General merchandise sales slipped 1.2% on a like-for-like basis, while total sales in the category were down 0.4%. M&S said the sales slips were caused by “unseasonal conditions and the decision to focus on full price sales.”
In April, M&S recorded its first quarterly growth in general merchandise sales in more than three years, breaking a run of 14 consecutive quarters of decline. But by July it slipped back into decline, as like-for-likes dropped 0.4%.
The retailer said unseasonal weather created “challenging” trading conditions during its first quarter, which resulted in “high levels of promotional activity” within the general merchadise category. M&S focused on full price sales during its second quarter, which affected sales performance, but delivered “strong growth” in gross margin.
Online and food
Online sales soared 34.2% during the period as bosses hailed “strong improvement” of its ecommerce operation.
Like-for-like food sales edged up 0.2%, driven by the retailer’s “differentiated offer”. Overall food sales rose 3.3% in the half-year, driven by the opening of 32 new Simply Food stores, which have performed “ahead of expectations”.
But M&S admitted the food division’s profit margin had been hit by unseasonal weather conditions during the summer, as shoppers shunned barbecue foods and created a higher than usual level of waste.
After raising the interim dividend by 6.3% to 6.8p per share, M&S boss Marc Bolland said: “We delivered good underlying profit growth in the first half and made strong progress against our key priorities.

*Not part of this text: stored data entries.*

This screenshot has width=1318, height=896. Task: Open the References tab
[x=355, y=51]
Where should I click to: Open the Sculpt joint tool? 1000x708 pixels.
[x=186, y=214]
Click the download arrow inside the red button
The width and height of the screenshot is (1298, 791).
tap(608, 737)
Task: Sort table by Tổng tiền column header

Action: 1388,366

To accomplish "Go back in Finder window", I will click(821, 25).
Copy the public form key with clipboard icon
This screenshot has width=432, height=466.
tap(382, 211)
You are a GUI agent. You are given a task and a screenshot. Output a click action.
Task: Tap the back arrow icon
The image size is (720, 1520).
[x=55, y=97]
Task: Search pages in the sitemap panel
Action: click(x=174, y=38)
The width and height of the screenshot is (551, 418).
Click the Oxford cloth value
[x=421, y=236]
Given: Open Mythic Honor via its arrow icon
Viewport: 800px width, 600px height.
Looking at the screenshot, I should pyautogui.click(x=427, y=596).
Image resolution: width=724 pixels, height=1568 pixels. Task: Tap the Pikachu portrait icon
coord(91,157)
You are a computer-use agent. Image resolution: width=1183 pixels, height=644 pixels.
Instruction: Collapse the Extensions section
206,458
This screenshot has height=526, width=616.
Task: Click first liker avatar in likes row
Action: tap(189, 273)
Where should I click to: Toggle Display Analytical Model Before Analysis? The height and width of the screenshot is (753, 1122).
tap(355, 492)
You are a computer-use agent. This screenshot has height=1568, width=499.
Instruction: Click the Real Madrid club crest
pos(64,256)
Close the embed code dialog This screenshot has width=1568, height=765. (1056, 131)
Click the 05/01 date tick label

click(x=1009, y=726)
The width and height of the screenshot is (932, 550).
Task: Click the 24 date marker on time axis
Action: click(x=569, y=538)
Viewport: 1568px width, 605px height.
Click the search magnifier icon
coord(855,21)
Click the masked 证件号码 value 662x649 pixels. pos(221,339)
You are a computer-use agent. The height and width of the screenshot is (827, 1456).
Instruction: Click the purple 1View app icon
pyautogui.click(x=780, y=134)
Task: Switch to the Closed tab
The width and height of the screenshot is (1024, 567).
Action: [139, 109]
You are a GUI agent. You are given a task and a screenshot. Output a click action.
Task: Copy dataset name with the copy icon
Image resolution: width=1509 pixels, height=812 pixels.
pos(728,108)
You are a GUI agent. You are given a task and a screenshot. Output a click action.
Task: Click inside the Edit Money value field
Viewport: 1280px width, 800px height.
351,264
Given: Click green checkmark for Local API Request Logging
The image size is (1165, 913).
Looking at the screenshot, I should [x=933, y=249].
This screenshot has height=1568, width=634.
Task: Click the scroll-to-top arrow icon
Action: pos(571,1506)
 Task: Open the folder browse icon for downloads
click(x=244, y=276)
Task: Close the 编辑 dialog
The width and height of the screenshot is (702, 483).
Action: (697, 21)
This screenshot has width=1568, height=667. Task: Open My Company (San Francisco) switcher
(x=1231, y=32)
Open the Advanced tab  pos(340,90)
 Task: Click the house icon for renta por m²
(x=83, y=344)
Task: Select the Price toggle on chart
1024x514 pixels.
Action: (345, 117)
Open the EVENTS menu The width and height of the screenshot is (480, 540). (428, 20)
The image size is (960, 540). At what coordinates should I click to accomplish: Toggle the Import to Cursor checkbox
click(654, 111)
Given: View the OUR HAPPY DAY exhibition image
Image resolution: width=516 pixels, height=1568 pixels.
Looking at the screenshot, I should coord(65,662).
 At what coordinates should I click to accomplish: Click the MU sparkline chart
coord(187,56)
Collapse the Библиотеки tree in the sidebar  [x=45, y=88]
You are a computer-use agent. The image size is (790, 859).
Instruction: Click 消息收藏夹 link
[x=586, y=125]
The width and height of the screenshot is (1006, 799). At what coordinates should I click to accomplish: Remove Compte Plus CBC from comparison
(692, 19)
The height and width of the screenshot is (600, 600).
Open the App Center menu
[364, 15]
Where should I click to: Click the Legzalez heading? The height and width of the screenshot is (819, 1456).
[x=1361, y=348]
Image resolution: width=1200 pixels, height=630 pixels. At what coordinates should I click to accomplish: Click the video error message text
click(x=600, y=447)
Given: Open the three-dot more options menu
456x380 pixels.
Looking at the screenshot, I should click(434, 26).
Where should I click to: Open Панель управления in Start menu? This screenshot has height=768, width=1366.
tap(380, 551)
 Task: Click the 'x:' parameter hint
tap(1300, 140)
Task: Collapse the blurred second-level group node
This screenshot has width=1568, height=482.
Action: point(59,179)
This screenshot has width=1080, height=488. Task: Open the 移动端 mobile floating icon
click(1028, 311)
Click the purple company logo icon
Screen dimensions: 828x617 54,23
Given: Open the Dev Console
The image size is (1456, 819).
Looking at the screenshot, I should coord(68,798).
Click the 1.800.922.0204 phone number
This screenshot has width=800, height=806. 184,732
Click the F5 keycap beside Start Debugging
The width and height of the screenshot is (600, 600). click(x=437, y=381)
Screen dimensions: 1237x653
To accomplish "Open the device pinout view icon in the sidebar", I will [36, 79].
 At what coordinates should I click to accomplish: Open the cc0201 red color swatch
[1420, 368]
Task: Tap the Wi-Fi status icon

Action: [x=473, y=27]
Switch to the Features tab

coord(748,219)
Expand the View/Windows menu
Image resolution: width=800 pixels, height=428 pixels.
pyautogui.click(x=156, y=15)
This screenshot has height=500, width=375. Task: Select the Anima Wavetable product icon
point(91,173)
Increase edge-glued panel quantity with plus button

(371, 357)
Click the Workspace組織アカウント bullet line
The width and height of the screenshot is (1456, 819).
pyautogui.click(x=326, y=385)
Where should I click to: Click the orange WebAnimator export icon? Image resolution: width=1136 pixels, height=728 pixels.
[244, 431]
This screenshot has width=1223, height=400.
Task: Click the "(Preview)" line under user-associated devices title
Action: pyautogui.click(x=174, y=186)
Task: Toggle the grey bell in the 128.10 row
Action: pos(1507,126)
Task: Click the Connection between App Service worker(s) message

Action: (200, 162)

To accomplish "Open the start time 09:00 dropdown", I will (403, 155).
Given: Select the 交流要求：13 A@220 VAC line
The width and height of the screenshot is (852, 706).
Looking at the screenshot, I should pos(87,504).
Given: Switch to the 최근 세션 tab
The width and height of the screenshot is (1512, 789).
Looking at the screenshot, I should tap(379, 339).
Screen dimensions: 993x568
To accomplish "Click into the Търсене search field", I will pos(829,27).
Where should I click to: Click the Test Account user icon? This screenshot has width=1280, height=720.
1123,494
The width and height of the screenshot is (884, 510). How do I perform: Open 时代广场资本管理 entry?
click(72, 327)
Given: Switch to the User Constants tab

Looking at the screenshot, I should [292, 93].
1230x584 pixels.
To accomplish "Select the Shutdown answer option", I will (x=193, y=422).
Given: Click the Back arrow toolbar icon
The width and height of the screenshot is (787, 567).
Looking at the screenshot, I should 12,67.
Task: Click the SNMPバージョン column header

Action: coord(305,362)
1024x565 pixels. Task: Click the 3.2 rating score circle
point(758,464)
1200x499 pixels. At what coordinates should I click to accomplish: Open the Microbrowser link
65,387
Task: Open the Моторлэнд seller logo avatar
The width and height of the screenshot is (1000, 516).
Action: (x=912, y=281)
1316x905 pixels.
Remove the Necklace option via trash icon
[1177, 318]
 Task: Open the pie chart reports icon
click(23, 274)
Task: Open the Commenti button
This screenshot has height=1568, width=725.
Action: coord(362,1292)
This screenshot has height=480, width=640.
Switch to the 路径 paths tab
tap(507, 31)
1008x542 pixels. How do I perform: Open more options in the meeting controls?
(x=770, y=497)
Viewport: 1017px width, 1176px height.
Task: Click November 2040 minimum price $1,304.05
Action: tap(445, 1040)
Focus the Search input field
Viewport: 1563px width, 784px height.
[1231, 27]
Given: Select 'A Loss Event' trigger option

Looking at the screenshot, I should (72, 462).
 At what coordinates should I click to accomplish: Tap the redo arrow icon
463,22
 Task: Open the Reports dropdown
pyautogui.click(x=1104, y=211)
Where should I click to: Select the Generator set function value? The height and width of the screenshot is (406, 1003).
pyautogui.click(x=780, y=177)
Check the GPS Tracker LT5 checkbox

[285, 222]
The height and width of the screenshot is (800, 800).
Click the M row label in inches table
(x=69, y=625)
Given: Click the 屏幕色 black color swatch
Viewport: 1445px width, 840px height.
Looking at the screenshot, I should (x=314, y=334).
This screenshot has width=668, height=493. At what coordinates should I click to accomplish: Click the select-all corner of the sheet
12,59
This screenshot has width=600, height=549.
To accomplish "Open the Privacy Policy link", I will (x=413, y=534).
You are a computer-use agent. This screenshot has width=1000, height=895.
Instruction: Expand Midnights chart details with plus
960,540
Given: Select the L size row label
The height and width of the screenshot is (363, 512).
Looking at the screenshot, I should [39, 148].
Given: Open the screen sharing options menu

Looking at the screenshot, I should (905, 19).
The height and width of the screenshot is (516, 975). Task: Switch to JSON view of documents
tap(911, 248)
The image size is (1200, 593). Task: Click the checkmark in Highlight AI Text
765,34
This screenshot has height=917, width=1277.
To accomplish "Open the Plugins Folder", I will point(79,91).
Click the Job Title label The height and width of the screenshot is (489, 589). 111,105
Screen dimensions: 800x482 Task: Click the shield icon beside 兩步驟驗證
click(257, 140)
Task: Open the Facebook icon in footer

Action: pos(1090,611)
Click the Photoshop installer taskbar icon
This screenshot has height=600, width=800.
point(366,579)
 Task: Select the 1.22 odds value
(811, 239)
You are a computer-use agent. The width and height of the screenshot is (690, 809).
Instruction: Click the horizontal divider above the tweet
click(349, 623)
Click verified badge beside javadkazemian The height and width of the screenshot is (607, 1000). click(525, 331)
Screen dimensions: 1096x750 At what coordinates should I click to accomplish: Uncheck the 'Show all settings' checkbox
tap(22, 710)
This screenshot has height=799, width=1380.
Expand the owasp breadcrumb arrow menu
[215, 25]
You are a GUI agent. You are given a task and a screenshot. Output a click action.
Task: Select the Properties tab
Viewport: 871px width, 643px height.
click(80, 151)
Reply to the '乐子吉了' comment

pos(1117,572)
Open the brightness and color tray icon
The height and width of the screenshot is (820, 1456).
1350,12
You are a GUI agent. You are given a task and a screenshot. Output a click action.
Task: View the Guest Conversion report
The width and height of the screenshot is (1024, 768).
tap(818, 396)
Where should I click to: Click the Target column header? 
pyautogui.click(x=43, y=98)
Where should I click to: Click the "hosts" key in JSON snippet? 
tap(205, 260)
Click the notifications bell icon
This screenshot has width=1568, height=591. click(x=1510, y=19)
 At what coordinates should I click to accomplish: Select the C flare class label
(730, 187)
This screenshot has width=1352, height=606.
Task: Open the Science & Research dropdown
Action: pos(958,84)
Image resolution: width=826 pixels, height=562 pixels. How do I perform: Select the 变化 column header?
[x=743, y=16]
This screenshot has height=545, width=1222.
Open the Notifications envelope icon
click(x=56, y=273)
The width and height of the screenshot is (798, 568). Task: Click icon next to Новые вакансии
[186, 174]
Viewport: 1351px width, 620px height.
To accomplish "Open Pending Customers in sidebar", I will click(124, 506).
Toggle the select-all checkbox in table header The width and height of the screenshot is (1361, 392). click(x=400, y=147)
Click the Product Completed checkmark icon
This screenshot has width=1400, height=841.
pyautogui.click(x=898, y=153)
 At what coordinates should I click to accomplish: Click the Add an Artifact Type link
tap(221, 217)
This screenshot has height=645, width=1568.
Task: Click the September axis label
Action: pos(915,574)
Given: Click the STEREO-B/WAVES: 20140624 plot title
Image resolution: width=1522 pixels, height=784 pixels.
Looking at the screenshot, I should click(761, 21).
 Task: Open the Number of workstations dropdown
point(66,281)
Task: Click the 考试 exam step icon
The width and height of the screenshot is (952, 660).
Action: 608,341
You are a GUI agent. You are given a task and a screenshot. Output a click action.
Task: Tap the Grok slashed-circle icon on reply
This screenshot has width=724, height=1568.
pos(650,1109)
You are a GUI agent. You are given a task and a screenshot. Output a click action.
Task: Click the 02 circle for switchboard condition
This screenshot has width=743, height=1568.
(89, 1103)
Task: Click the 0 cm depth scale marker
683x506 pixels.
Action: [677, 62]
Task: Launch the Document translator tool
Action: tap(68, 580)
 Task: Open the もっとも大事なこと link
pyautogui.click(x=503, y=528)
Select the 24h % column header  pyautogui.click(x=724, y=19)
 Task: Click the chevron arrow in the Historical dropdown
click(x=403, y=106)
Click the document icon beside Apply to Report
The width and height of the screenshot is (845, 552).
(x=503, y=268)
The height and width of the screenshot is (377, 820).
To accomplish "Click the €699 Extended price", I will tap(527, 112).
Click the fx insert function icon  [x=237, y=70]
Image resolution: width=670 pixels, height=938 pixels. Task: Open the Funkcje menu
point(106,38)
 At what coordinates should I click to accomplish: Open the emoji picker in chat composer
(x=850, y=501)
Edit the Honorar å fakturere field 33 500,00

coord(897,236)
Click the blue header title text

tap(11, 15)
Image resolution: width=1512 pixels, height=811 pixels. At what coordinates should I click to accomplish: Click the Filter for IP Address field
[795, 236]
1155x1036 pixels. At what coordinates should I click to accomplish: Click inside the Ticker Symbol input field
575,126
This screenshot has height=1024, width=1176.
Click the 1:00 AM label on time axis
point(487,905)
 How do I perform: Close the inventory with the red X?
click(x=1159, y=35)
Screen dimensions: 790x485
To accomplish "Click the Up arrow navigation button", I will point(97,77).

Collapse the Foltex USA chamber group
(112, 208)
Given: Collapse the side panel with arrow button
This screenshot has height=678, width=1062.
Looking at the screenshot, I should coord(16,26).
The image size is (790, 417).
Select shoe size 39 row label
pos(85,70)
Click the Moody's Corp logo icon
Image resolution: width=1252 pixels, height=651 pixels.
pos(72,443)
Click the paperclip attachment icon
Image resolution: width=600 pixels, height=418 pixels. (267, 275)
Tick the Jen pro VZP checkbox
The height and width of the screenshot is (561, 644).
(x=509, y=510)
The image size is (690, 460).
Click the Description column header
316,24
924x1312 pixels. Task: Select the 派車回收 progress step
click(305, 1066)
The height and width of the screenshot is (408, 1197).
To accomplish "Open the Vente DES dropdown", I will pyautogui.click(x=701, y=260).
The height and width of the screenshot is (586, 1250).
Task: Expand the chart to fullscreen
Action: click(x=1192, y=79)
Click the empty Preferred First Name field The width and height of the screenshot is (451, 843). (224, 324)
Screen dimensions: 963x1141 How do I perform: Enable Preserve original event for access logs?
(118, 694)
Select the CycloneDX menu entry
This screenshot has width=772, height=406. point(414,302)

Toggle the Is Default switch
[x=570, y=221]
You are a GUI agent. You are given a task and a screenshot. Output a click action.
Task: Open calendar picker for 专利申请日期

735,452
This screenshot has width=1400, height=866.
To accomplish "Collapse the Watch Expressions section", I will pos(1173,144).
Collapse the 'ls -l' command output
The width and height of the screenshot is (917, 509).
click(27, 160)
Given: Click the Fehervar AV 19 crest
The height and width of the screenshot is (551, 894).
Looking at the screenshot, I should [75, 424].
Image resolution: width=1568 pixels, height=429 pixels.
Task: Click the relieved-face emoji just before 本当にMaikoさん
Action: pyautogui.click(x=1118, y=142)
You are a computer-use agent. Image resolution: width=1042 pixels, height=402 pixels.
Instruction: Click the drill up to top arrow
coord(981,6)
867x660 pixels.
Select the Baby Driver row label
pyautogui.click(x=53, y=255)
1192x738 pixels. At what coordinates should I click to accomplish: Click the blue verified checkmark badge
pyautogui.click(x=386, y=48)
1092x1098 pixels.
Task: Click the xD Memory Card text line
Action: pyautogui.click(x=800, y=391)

“Our food business again outperformed the market by over 3 percentage points as our focus on quality and innovation continues to set us apart.
“In general merchandise we decided to improve profitability by focusing on gross margin, delivering another significant increase, which in part resulted in slightly lower sales.
“As a consequence of good performance and strong cash generation we have decided to increase our dividend.”